▶ [RECORDS FOR THE TASK]:
+++++
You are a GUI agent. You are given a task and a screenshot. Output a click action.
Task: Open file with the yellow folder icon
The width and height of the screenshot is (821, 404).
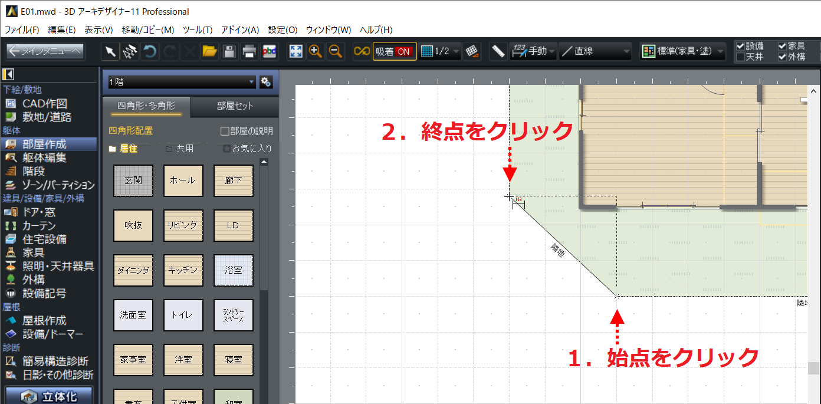point(209,52)
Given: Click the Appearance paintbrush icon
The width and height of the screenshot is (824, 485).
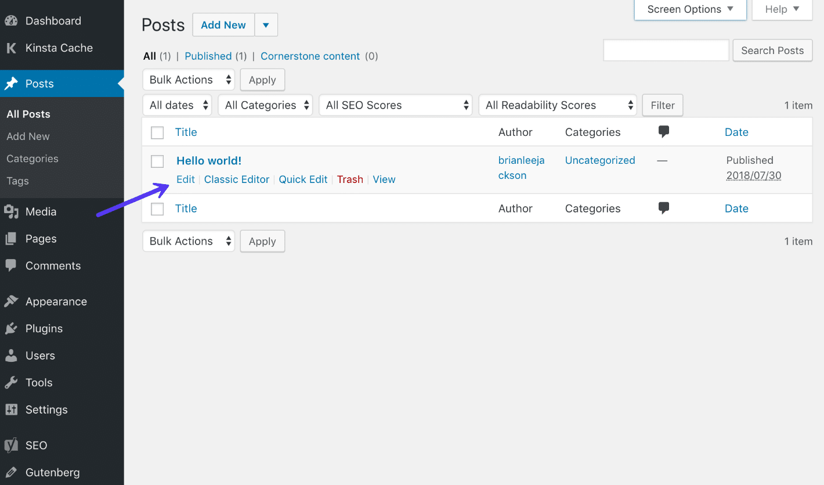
+++++
Apart from its pictures, the material above should be repeated exactly.

You are a GUI agent. You are given a task and a screenshot. Output a click action.
Task: Open file with the yellow folder icon
The width and height of the screenshot is (821, 404).
point(209,52)
Given: Click the Appearance paintbrush icon
The width and height of the screenshot is (824, 485).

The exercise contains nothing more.